Certamente queste due realtà, come tutti i “nostri ambienti”, hanno e mantengono la loro funzione pedagogico-educativa potremmo dire. Anche Gesù ha frequentato il Tempio ed ogni giorno pregava all’inizio ed alla fine delle sue giornate. Ma tutto ciò era finalizzato alla testimonianza del Regno di Dio da portare… per strada. Ovvero, in tutti quegli ambienti dove si svolge la vita reale della gente, di coloro che ancora non hanno fatto esperienza del Suo Regno. Vorrei soffermarmi brevemente su questa annotazione, perché porta in sé una trappola quasi impercettibile.

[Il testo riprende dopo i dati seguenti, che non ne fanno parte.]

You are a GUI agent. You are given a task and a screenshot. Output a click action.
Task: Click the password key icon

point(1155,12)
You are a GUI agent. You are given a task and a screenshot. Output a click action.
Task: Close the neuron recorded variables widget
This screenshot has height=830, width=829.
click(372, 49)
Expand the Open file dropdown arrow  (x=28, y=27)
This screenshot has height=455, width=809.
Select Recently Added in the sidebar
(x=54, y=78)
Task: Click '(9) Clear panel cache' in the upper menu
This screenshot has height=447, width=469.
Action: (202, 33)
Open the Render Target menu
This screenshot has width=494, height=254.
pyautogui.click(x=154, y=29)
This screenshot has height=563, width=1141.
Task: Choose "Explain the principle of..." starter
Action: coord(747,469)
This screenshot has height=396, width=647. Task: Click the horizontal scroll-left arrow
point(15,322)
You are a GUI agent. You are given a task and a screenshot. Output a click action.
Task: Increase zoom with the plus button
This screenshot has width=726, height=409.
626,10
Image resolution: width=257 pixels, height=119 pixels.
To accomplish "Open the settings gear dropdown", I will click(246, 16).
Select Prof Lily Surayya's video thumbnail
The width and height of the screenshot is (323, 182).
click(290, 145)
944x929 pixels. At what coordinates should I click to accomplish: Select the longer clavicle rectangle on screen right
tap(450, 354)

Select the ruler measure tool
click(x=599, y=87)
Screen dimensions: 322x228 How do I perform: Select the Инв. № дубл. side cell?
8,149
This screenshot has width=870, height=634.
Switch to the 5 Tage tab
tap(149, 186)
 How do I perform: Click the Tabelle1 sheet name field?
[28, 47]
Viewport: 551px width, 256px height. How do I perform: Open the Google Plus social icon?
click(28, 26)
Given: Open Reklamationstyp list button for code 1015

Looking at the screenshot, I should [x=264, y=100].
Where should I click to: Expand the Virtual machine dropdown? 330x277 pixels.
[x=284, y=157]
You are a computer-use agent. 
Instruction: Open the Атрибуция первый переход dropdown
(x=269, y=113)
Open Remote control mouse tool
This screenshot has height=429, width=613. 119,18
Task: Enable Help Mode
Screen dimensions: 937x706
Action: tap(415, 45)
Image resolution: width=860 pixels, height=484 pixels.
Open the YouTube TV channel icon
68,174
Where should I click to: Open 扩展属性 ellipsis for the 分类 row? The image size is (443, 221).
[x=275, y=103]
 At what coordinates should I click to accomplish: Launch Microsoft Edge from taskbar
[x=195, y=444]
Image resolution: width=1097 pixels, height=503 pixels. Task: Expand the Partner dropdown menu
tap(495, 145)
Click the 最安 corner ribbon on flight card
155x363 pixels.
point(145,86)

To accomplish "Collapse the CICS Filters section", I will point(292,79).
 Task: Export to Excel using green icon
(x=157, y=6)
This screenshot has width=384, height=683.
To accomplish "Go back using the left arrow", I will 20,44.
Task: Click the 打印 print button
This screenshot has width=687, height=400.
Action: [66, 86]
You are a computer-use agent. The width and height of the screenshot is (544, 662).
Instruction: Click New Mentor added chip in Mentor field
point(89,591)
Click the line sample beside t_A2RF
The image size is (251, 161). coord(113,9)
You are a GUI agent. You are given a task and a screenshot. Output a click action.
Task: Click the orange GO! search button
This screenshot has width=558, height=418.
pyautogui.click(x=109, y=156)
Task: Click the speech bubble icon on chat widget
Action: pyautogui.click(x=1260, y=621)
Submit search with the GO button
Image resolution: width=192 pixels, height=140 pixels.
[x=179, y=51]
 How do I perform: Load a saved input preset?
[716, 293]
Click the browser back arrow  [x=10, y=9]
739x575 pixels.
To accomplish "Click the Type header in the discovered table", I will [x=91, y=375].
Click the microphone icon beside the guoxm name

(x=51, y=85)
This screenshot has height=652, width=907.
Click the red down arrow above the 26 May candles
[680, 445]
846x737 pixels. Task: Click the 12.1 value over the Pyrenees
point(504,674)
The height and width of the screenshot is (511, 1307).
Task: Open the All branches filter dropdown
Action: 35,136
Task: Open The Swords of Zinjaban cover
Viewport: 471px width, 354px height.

Qui non si tratta di “calcolare” quanti minuti, o quante ore passiamo “in chiesa” e quante nel “mondo”, nella società. Al di là della questione temporale, l’inganno sta nel credere che il nostro divenire cristiani, la nostra Salvezza dipenda dal tempo dedicato alle iniziative intra ecclesiali. Da qui i detti popolari, secondo i quali “dobbiamo andare in chiesa, per prenderci cura della nostra anima, della nostra salvezza”. Conseguentemente, le nostre programmazioni pastorali e le loro conseguenti frustrazioni saranno tutte misurate su quanta gente saremo riusciti ad attirare nei nostri ambienti.
Ripeto, certamente i momenti intra ecclesiali sono fondamentali, perché propedeutici e pedagogici nella nostra vita di fede. Ma il tutto dovrebbe avere come fine ben chiaro il nostro testimoniare il Regno di Dio ne vari ambiti della vita reale della gente. Quindi è estremamente pericoloso, quando certuni cattolici fanno notare il tanto che sono inseriti nella vita sociale, magari anche con ruoli ed incarichi di assoluto rispetto. Ma in realtà il punto decisivo è come siamo inseriti nella vita e nella società.
Gesù non crea una situazione “ad hoc” per evangelizzare la samaritana. Gesù vive questa situazione quotidiana, il sedersi, l’attingere l’acqua, il bere come occasione per rendere presente, tangibile, il Regno del Padre a questa donna abbondantemente sfruttata dai suoi sei uomini (non dimentichiamo che, all’epoca, chi decideva se sposarsi o divorziare erano solo gli uomini…). Addirittura, Gesù è tanto preoccupato di parlare al cuore di quella donna, da accettare anche di camminare sul filo di una certa ambiguità affettiva (vedi la sorpresa dei discepoli al loro ritorno v. 27), pur di entrare in una comunicazione reale, meglio ancora vitale, con lei. Lì, in quelle situazioni reali e concrete, il Regno è testimoniato e sperimentato e la Liberazione si realizza, grazie alla libera risposta della donna.
Ecco, in tutto questo dinamismo vitale, reale, non fittizio, non artificiale, esprime meravigliosamente qual è il senso ed il compito della Chiesa, di noi cristiani battezzati nello Spirito del Signore Gesù: stare nel mondo e nella società, come singoli o di forma organizzata, ma con lo stesso stile, con la stessa passione di Gesù.
Ecco allora, che con un volo pindarico, possiamo ricongiungerci con la finale di questo Vangelo con l’imperiosa professione degli abitanti di Sicar, che in realtà non sono altro che la comunità dell’evangelista Giovanni: “Non è più per i tuoi discorsi che noi crediamo, ma perché noi stessi abbiamo udito e sappiamo che questi è veramente il salvatore del mondo”. La samaritana, di fatto, è stata la prima “apostola” nel Vangelo di Giovanni, perché ha condotto gli abitanti di Sicar a Gesù. Ma questo deve essere il compito e lo stile di ogni discepolo di Gesù, di ogni cristiano: portare chi è lontano ad incontrare Lui; poi ciascuno deciderà in libertà che risposta dare al Signore Gesù.